Kutipan Teks:
+++
25 Januari 2010

Baliho

Oleh Frans Obon

BANYAK baliho para calon bupati dan wakil bupati yang dipasang di Kota Ruteng dan Labuan Bajo porakporanda akibat angin kencang dan hujan lebat pada awal Januari tahun ini.

Di Flores pada tahun ini ada empat kabupaten yang akan menggelar pemilihan umum daerah (Pilkada) yakni Manggarai Barat, Manggarai, Ngada, dan Flores Timur. Para kandidat akan diusung oleh partai atau koalisi partai-partai atau melalui jalur independen.

Musim Pilkada memang telah tiba. Seperti pemilu legislatif, Pilkada juga memunculkan banyak calon. Intensitas pertemuan dengan rakyat di kampung-kampung makin meningkat. Tim sukses menyebar menangkap hati rakyat. Karenanya Pilkada seperti perdagangan musiman. Ramai sesaat setelah itu lenyap.

Tiap calon sekarang menawarkan apa yang dalam pandangan mereka dapat memikat hati rakyat. Yang lagi berkuasa (calon incumbent) memberi legitimasi pada apa yang telah mereka buat dan mengatakan yang lainnya masih merupakan janji. Meskipun sama-sama mengumbar janji juga.

Perdagangan musiman hakikatnya tawar lari. Menawarkan harga kepada rakyat, kalau cocok diambil: uang diterima dan barang diambil. Hubungan keterikatan antara pedagang dan pemilik komoditas begitu longgar hanya dalam konteks saling membutuhkan secara momental. Tukar menukar selesai, urusan dan hubungan juga selesai.

Pilkada adalah juga sebuah komoditas musiman. Para calon memburu suara rakyat di kampung-kampung dan pertukaran bisa saja terjadi setelah melakukan tawar menawar. Baliho dan apa yang mereka sebut sosialisasi diri dan program kepada rakyat adalah sebuah perkenalan (introduksi) dalam rangka pertukaran ini.
+++
Kumpulan Data:
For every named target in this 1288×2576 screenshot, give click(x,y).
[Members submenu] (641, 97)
+++
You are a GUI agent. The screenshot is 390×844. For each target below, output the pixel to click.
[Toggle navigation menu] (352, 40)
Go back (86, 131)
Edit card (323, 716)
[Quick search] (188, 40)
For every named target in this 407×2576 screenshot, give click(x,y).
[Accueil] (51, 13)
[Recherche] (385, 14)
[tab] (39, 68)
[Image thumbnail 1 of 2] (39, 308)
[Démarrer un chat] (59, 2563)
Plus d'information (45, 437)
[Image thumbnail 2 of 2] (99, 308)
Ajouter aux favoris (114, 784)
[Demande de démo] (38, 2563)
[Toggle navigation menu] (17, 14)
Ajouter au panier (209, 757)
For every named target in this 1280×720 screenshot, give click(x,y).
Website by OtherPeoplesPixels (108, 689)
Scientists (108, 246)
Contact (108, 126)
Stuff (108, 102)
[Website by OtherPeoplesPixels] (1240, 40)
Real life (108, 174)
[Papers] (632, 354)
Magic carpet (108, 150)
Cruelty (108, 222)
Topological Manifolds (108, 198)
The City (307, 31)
+++
Menurut kutipan teks tentang baliho Pilkada, kabupaten apa saja di Flores yang akan menggelar Pilkada tahun ini?

Manggarai Barat, Manggarai, Ngada, dan Flores Timur.